Overall I think that this is an improvement to consistency of what
connection tracking metadata is accessible from different points in
the OpenFlow pipeline. Although this will restrict the availability of
ct_state following the ct() action execution, controller writers who
wish to preserve access to this content across a CT action execution
can do so using registers. In practice I'm not aware of any controller
that is currently operating this way though.

Do we need a NEWS item for this?

Acked-by: Joe Stringer <joe@ovn.org>
Justin Pettit Aug. 21, 2017, 7:56 p.m.
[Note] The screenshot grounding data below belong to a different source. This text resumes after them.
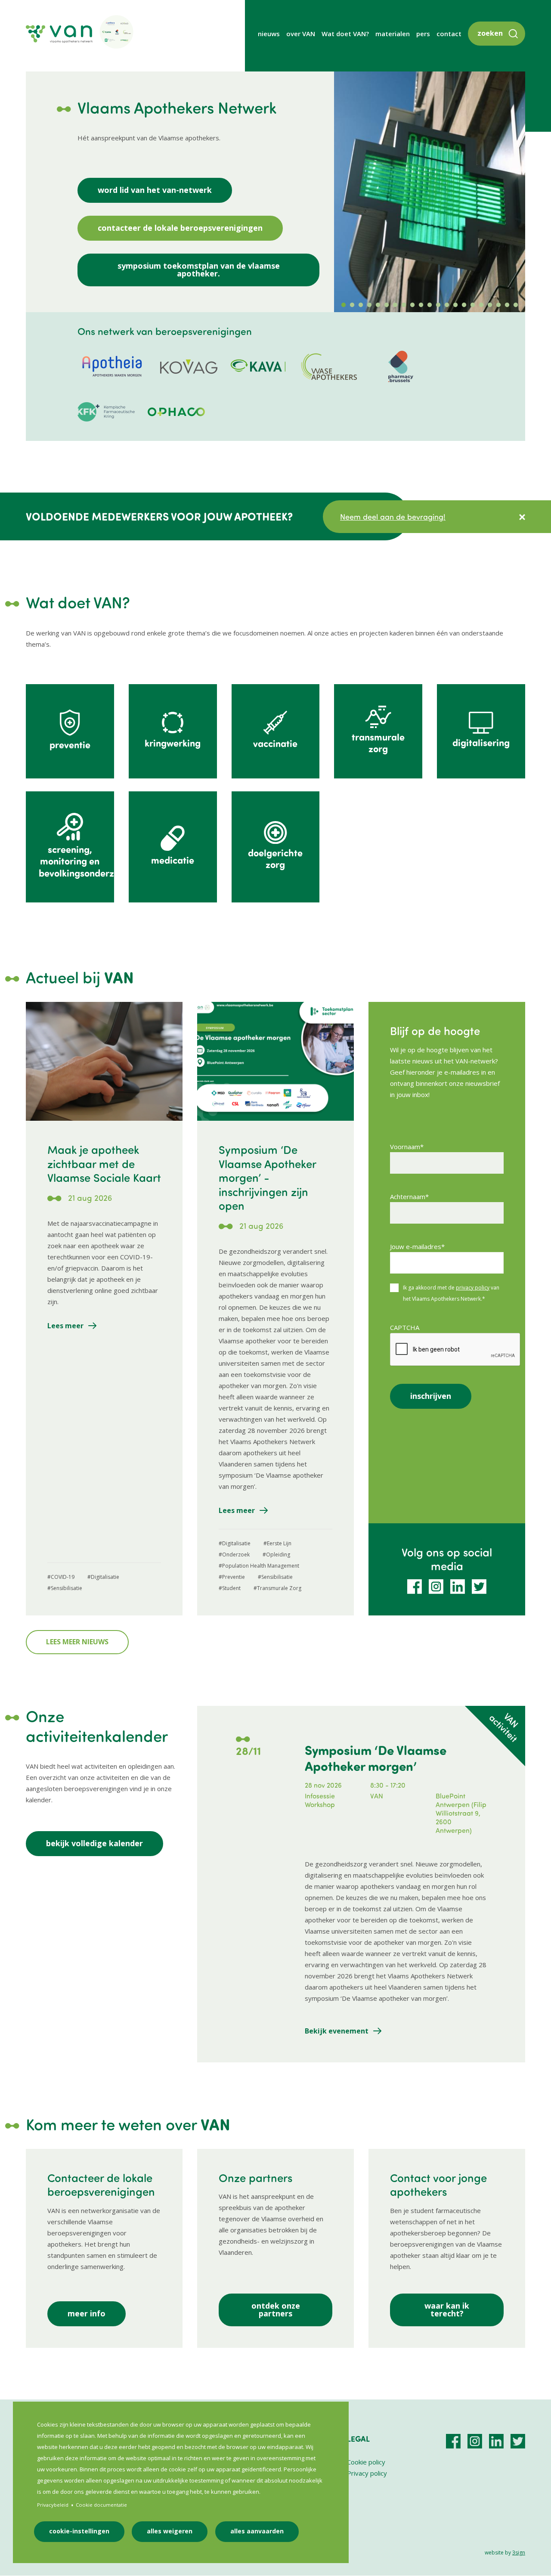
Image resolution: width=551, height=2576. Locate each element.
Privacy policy (367, 2473)
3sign (518, 2552)
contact (448, 33)
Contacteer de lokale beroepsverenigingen (180, 228)
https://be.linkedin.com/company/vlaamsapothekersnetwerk (457, 1586)
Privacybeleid (52, 2505)
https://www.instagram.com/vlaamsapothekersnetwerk (436, 1586)
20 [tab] (507, 305)
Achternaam (407, 1196)
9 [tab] (412, 305)
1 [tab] (343, 305)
UTC | #4
> On Aug 21, 2017, at 12:38 PM, Joe Stringer <joe@ovn.org> wrote:
> 
> Overall I think that this is an improvement to consistency of what
> connection tracking metadata is accessible from different points in
> the OpenFlow pipeline. Although this will restrict the availability of
> ct_state following the ct() action execution, controller writers who
> wish to preserve access to this content across a CT action execution
> can do so using registers. In practice I'm not aware of any controller
> that is currently operating this way though.
> 
> Do we need a NEWS item for this?

Good point I added something.

> Acked-by: Joe Stringer <joe@ovn.org>

Thanks for all your suggestions and testing on these patches leading up to this no-slowpath work.  I've pushed this change to master and branch-2.8.

--Justin
Flavio Leitner Aug. 30, 2017, 4:13 a.m. UTC | #5
On Mon, 21 Aug 2017 12:56:33 -0700
Justin Pettit <jpettit@ovn.org> wrote:

> > On Aug 21, 2017, at 12:38 PM, Joe Stringer <joe@ovn.org> wrote:
> > 
> > Overall I think that this is an improvement to consistency of what
> > connection tracking metadata is accessible from different points in
> > the OpenFlow pipeline. Although this will restrict the availability of
> > ct_state following the ct() action execution, controller writers who
> > wish to preserve access to this content across a CT action execution
> > can do so using registers. In practice I'm not aware of any controller
> > that is currently operating this way though.
> > 
> > Do we need a NEWS item for this?  
> 
> Good point I added something.
> 
> > Acked-by: Joe Stringer <joe@ovn.org>  
> 
> Thanks for all your suggestions and testing on these patches leading up to this no-slowpath work.  I've pushed this change to master and branch-2.8.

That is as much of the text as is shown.